Audit Standards & Process
The Office of Audit Services evaluates and contributes to the improvement of governance, risk management, and control processes. The nature of the activities is determined by a risk assessment process undertaken annually with the input of senior management and the Board of Regents. In addition to audits and other assurance engagements, other value-added work may be performed to assist in the management of risks, add value, and improve the Texas Tech University System’s operations.
The Texas Internal Auditing Act requires that our office follow the International Standards for the Professional Practice of Internal Auditing (IIA Standards) and the Code of Ethics contained within the International Professional Practices Framework of The Institute of Internal Auditors. The Act also requires that we conform to generally accepted government auditing standards.
IIA Standard 2110 requires internal auditors to evaluate and make appropriate recommendations for improving the governance process in its accomplishment of the following objectives:
- Promoting ethics and values within the organization;
- Ensuring effective organizational performance management and accountability;
- Communicating risk and control information to appropriate areas of the organization; and
- Coordinating the activities of and communicating information among the board, external and internal auditors, and management.
IIA Standards 2120.A1 and 2130.A1 require internal auditors to evaluate risk exposures and the adequacy and effectiveness of controls in responding to risks within the organization’s governance, operations, and information systems regarding the:
- achievement of the organization’s strategic objectives;
- reliability and integrity of financial and operational information;
- effectiveness and efficiency of operations and programs;
- safeguarding of assets; and
- compliance with laws, regulations, policies, procedures, and contracts.
Audits are performed in three general phases: planning, fieldwork, and reporting.
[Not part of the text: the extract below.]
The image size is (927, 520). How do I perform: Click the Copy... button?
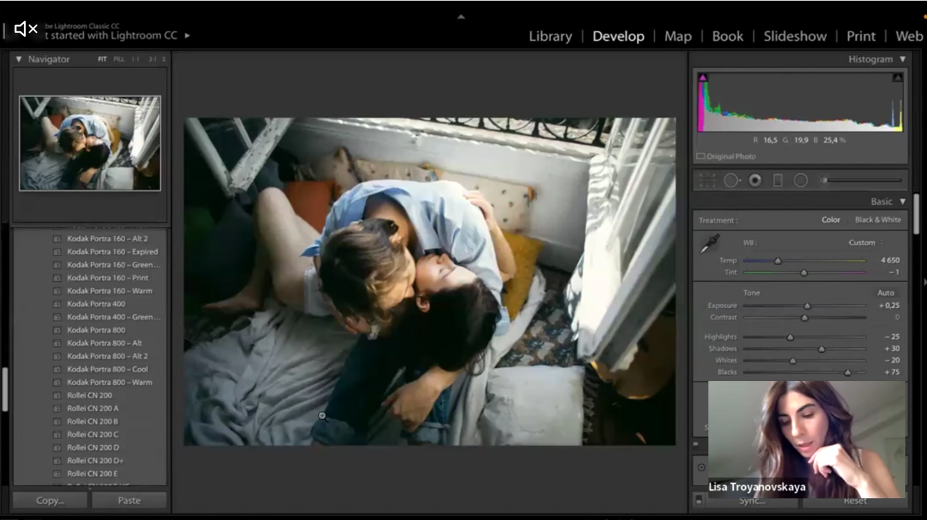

While auditors usually notify the appropriate level of university management as to the timing, staffing, and scope of engagements included in the annual audit plan, the performance of certain procedures (e.g., cash or inventory counts) or certain engagements (e.g., fraud investigations) may be unannounced.
Audit reports are generally addressed to the client management personnel with direct responsibility for the area, function, or department audited, with additional distribution to higher level management. Copies of final reports are normally sent to the executive to whom the individual responsible for the audited area reports, the President, the Chancellor, and the Audit Committee of the Board of Regents. Depending on the subject matter of the report, other individuals may also receive the report.
As required by IIA Standards, our office has instituted a continuous quality control program that includes self-assessments, performance measures, client evaluations, staff evaluations, and external quality assessments conducted by experienced higher education audit professionals.